# Does not pulling fur



## Ebers (May 1, 2016)

I've had 3 does have litters in the last 2wks & none of them have pulled any fur at all... they're all NZW or nzxcali, I'm raising them indoors & I keep the room about 75° could that have anything to do with it?


----------



## Pastor Dave (May 1, 2016)

Mine pull fur even if it is warm, so not sure.
All of mine are indoors in a shed. It is not very temperature controlled.


----------



## Ebers (May 1, 2016)

I'm not sure why they're not pulling fur I could see 1 doin it but the 3 of em makes me wonder if it's something I'm doin... or not doin? The oldest litter is 2wks old & doin good so maybe it's no big deal


----------



## Pastor Dave (May 1, 2016)

That does sound strange that all three have decided not to pull fur. I collect some fur to put in a nest that hasn't had much pulled if it is winter or cold. I just keep it in a paper sack that had 50lbs of crushed lime in it. But, since it is warm or getting warm, it sounds like it's going ok. By two weeks they shouldn't need the fur and nest materials.
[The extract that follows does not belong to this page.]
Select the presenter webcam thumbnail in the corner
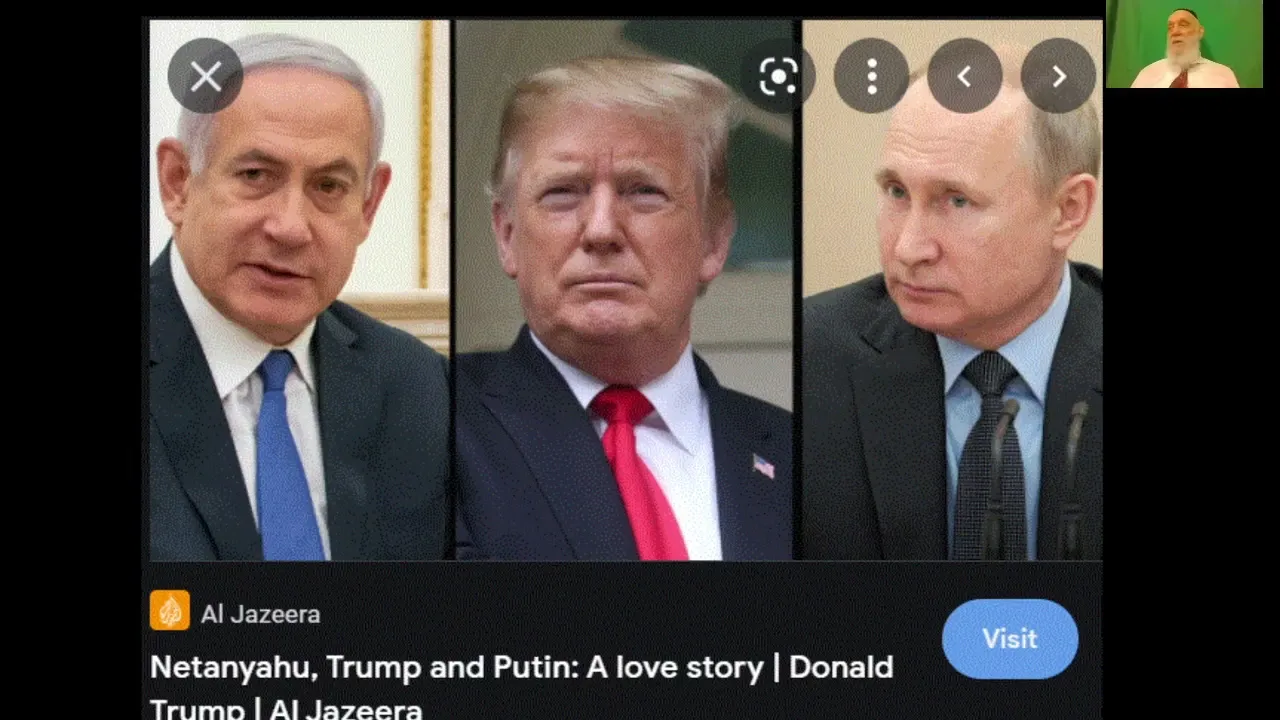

It is a curiousity that I would be interested to see if it continues. @Samantha drawz 
or @Bunnylady might have interesting takes on this occurrence.


----------



## Ebers (May 1, 2016)

Yeah I remember you saying you keep a stash of fur in a previous post... the 2wk old kits are good as far as the fur goes I was just pointing out that they've made it this far without the assistance of fur in their nest


----------